[Extracted data entries]

= Beginning of Section =

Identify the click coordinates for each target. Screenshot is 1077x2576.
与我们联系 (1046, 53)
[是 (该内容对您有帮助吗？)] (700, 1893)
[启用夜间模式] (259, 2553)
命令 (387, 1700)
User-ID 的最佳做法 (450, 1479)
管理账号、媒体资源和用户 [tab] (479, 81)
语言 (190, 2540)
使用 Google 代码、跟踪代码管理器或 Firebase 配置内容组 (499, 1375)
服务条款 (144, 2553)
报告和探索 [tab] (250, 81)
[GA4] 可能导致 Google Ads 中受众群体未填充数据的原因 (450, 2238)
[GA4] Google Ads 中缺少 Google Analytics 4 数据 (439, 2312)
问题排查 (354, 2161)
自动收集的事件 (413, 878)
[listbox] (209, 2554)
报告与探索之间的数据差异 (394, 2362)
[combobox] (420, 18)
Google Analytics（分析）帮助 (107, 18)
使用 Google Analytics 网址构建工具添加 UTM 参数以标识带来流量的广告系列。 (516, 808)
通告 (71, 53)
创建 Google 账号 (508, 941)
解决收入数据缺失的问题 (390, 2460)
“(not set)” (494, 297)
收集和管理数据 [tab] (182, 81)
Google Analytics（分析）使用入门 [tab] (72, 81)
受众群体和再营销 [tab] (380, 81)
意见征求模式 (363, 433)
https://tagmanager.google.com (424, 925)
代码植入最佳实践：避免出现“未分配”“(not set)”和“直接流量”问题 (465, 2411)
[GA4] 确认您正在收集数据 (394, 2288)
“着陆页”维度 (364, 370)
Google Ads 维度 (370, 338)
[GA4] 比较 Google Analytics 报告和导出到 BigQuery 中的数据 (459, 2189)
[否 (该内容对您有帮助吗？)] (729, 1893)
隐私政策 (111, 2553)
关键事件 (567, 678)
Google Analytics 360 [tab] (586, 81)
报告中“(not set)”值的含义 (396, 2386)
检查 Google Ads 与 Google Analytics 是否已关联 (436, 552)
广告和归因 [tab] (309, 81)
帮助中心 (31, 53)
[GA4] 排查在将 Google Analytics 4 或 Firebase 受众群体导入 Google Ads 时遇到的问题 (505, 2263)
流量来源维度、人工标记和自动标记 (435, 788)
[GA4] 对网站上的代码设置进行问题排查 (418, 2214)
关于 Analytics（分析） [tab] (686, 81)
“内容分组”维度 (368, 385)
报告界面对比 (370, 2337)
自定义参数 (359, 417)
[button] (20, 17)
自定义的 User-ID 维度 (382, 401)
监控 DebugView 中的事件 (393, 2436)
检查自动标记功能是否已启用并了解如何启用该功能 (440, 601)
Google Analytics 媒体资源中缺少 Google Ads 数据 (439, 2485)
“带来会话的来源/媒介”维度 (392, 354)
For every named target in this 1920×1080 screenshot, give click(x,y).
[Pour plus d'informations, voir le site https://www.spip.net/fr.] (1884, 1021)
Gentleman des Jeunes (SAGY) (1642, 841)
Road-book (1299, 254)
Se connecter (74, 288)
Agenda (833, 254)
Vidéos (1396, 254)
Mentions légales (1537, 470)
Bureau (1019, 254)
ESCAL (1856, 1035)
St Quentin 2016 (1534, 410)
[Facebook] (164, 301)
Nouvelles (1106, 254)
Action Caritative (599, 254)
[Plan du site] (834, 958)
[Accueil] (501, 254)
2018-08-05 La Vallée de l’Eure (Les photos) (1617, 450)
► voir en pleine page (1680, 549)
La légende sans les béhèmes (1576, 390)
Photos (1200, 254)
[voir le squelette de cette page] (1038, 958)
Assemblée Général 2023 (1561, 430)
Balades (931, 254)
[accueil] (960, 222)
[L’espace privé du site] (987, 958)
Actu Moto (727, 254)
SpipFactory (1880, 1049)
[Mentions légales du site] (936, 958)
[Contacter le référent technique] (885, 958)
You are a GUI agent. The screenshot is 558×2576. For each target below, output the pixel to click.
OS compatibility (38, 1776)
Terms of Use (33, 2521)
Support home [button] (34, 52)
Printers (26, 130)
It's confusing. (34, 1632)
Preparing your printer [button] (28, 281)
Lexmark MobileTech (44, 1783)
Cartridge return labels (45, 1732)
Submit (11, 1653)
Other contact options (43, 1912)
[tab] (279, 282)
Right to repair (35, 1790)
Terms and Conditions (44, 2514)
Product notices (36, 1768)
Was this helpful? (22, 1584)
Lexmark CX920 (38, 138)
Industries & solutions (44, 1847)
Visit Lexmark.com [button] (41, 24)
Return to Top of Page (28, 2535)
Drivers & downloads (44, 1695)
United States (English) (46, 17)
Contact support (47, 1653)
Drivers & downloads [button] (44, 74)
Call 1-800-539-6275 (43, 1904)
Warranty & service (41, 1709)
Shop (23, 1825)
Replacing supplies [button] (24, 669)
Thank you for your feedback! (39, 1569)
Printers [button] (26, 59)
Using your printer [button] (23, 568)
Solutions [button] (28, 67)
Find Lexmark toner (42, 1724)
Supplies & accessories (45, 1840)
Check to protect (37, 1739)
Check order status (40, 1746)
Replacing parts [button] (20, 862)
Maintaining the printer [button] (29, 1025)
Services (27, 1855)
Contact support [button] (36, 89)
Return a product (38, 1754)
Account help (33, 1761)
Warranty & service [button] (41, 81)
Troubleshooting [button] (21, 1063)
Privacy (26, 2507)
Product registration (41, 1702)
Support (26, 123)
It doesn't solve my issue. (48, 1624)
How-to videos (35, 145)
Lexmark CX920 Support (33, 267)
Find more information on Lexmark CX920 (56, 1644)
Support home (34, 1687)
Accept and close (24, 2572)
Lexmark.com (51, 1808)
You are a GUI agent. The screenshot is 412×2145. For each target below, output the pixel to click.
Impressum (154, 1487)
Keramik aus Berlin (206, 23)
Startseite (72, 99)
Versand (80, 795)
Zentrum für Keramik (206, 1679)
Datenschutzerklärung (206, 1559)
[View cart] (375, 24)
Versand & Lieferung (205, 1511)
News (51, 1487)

= End of Section =

What lines in the records above include the string "Lexmark"? Copy each one.

Lexmark MobileTech (44, 1783)
Lexmark CX920 (38, 138)
Visit Lexmark.com [button] (41, 24)
Find Lexmark toner (42, 1724)
Lexmark CX920 Support (33, 267)
Find more information on Lexmark CX920 (56, 1644)
Lexmark.com (51, 1808)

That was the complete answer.